> WHAT THIS TASK INVOLVES
Copy each line below exactly.

> EXERCISE INPUT
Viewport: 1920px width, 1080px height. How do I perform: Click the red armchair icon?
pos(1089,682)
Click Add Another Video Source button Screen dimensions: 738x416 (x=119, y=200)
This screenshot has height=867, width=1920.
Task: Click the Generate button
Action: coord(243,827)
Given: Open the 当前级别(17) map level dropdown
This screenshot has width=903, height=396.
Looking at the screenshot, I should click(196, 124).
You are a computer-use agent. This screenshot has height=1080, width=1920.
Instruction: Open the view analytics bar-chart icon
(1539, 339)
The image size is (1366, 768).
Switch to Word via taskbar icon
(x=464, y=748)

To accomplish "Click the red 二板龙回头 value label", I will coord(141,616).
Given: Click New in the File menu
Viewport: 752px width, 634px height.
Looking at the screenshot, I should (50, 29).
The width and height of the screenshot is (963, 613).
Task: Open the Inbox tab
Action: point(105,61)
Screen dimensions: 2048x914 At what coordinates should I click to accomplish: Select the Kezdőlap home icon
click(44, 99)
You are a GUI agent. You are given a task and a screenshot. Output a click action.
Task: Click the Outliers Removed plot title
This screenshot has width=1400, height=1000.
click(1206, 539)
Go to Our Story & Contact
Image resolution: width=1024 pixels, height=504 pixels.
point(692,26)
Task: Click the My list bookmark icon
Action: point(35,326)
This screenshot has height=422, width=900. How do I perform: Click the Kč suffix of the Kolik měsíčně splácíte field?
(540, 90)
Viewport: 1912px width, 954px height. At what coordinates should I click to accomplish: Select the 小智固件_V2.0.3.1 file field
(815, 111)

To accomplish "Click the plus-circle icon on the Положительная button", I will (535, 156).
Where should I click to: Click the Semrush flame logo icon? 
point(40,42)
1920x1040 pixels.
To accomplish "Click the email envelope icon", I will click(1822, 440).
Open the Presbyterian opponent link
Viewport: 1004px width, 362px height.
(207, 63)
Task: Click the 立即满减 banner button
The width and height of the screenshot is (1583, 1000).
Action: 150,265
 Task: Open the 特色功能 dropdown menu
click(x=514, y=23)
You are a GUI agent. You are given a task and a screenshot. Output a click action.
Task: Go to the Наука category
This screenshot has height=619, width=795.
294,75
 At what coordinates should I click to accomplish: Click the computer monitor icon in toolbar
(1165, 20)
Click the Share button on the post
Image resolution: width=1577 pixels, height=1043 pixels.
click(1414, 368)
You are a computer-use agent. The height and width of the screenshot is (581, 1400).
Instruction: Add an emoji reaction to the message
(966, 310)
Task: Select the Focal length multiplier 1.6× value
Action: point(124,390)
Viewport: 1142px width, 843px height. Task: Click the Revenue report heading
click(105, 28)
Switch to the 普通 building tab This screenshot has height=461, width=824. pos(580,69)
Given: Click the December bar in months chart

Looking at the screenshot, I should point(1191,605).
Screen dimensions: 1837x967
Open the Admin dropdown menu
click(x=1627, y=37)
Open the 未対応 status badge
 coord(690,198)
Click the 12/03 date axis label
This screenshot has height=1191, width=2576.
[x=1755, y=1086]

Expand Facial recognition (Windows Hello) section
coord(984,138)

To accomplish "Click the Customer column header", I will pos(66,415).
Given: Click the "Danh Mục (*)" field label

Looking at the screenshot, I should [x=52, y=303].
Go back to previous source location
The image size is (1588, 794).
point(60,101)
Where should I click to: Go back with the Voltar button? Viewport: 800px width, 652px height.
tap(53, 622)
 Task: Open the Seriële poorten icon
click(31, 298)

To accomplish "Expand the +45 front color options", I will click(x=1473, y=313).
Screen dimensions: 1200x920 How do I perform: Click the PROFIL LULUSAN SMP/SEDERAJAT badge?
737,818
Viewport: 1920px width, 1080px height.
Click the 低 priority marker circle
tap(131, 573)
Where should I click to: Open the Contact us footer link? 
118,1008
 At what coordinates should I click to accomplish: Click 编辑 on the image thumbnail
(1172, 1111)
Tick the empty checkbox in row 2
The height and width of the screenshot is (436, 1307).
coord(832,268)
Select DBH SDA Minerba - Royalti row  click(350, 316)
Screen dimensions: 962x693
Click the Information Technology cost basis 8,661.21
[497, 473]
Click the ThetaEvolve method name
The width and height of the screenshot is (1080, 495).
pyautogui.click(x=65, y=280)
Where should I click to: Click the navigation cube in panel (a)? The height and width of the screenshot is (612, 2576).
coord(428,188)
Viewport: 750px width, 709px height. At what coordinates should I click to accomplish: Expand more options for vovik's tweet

> YOUR RESPONSE
Viewport: 1920px width, 1080px height. How do I perform: Click the red armchair icon?
pos(1089,682)
Click Add Another Video Source button Screen dimensions: 738x416 (x=119, y=200)
This screenshot has height=867, width=1920.
Task: Click the Generate button
Action: coord(243,827)
Given: Open the 当前级别(17) map level dropdown
This screenshot has width=903, height=396.
Looking at the screenshot, I should click(196, 124).
You are a computer-use agent. This screenshot has height=1080, width=1920.
Instruction: Open the view analytics bar-chart icon
(1539, 339)
The image size is (1366, 768).
Switch to Word via taskbar icon
(x=464, y=748)

To accomplish "Click the red 二板龙回头 value label", I will coord(141,616).
Given: Click New in the File menu
Viewport: 752px width, 634px height.
Looking at the screenshot, I should (50, 29).
The width and height of the screenshot is (963, 613).
Task: Open the Inbox tab
Action: point(105,61)
Screen dimensions: 2048x914 At what coordinates should I click to accomplish: Select the Kezdőlap home icon
click(44, 99)
You are a GUI agent. You are given a task and a screenshot. Output a click action.
Task: Click the Outliers Removed plot title
This screenshot has width=1400, height=1000.
click(1206, 539)
Go to Our Story & Contact
Image resolution: width=1024 pixels, height=504 pixels.
point(692,26)
Task: Click the My list bookmark icon
Action: point(35,326)
This screenshot has height=422, width=900. How do I perform: Click the Kč suffix of the Kolik měsíčně splácíte field?
(540, 90)
Viewport: 1912px width, 954px height. At what coordinates should I click to accomplish: Select the 小智固件_V2.0.3.1 file field
(815, 111)

To accomplish "Click the plus-circle icon on the Положительная button", I will (535, 156).
Where should I click to: Click the Semrush flame logo icon? 
point(40,42)
1920x1040 pixels.
To accomplish "Click the email envelope icon", I will click(1822, 440).
Open the Presbyterian opponent link
Viewport: 1004px width, 362px height.
(207, 63)
Task: Click the 立即满减 banner button
The width and height of the screenshot is (1583, 1000).
Action: 150,265
 Task: Open the 特色功能 dropdown menu
click(x=514, y=23)
You are a GUI agent. You are given a task and a screenshot. Output a click action.
Task: Go to the Наука category
This screenshot has height=619, width=795.
294,75
 At what coordinates should I click to accomplish: Click the computer monitor icon in toolbar
(1165, 20)
Click the Share button on the post
Image resolution: width=1577 pixels, height=1043 pixels.
click(1414, 368)
You are a computer-use agent. The height and width of the screenshot is (581, 1400).
Instruction: Add an emoji reaction to the message
(966, 310)
Task: Select the Focal length multiplier 1.6× value
Action: point(124,390)
Viewport: 1142px width, 843px height. Task: Click the Revenue report heading
click(105, 28)
Switch to the 普通 building tab This screenshot has height=461, width=824. pos(580,69)
Given: Click the December bar in months chart

Looking at the screenshot, I should point(1191,605).
Screen dimensions: 1837x967
Open the Admin dropdown menu
click(x=1627, y=37)
Open the 未対応 status badge
 coord(690,198)
Click the 12/03 date axis label
This screenshot has height=1191, width=2576.
[x=1755, y=1086]

Expand Facial recognition (Windows Hello) section
coord(984,138)

To accomplish "Click the Customer column header", I will pos(66,415).
Given: Click the "Danh Mục (*)" field label

Looking at the screenshot, I should [x=52, y=303].
Go back to previous source location
The image size is (1588, 794).
point(60,101)
Where should I click to: Go back with the Voltar button? Viewport: 800px width, 652px height.
tap(53, 622)
 Task: Open the Seriële poorten icon
click(31, 298)

To accomplish "Expand the +45 front color options", I will click(x=1473, y=313).
Screen dimensions: 1200x920 How do I perform: Click the PROFIL LULUSAN SMP/SEDERAJAT badge?
737,818
Viewport: 1920px width, 1080px height.
Click the 低 priority marker circle
tap(131, 573)
Where should I click to: Open the Contact us footer link? 
118,1008
 At what coordinates should I click to accomplish: Click 编辑 on the image thumbnail
(1172, 1111)
Tick the empty checkbox in row 2
The height and width of the screenshot is (436, 1307).
coord(832,268)
Select DBH SDA Minerba - Royalti row  click(350, 316)
Screen dimensions: 962x693
Click the Information Technology cost basis 8,661.21
[497, 473]
Click the ThetaEvolve method name
The width and height of the screenshot is (1080, 495).
pyautogui.click(x=65, y=280)
Where should I click to: Click the navigation cube in panel (a)? The height and width of the screenshot is (612, 2576).
coord(428,188)
Viewport: 750px width, 709px height. At what coordinates should I click to accomplish: Expand more options for vovik's tweet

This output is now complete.